── Records for processing ──
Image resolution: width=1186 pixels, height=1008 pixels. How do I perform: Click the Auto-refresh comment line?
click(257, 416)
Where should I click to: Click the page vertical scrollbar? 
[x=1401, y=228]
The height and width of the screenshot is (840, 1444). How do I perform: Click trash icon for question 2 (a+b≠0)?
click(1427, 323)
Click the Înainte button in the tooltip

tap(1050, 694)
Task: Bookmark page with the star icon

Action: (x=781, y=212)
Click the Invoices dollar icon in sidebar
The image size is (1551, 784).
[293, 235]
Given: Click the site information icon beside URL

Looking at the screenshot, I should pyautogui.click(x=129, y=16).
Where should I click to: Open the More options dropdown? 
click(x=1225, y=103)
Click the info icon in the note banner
───
- _Exercise brief_: Copy each entry exactly.

- _Expected answer_:
Image resolution: width=1186 pixels, height=1008 pixels. How do I perform: Click the Auto-refresh comment line?
click(257, 416)
Where should I click to: Click the page vertical scrollbar? 
[x=1401, y=228]
The height and width of the screenshot is (840, 1444). How do I perform: Click trash icon for question 2 (a+b≠0)?
click(1427, 323)
Click the Înainte button in the tooltip

tap(1050, 694)
Task: Bookmark page with the star icon

Action: (x=781, y=212)
Click the Invoices dollar icon in sidebar
The image size is (1551, 784).
[293, 235]
Given: Click the site information icon beside URL

Looking at the screenshot, I should pyautogui.click(x=129, y=16).
Where should I click to: Open the More options dropdown? 
click(x=1225, y=103)
Click the info icon in the note banner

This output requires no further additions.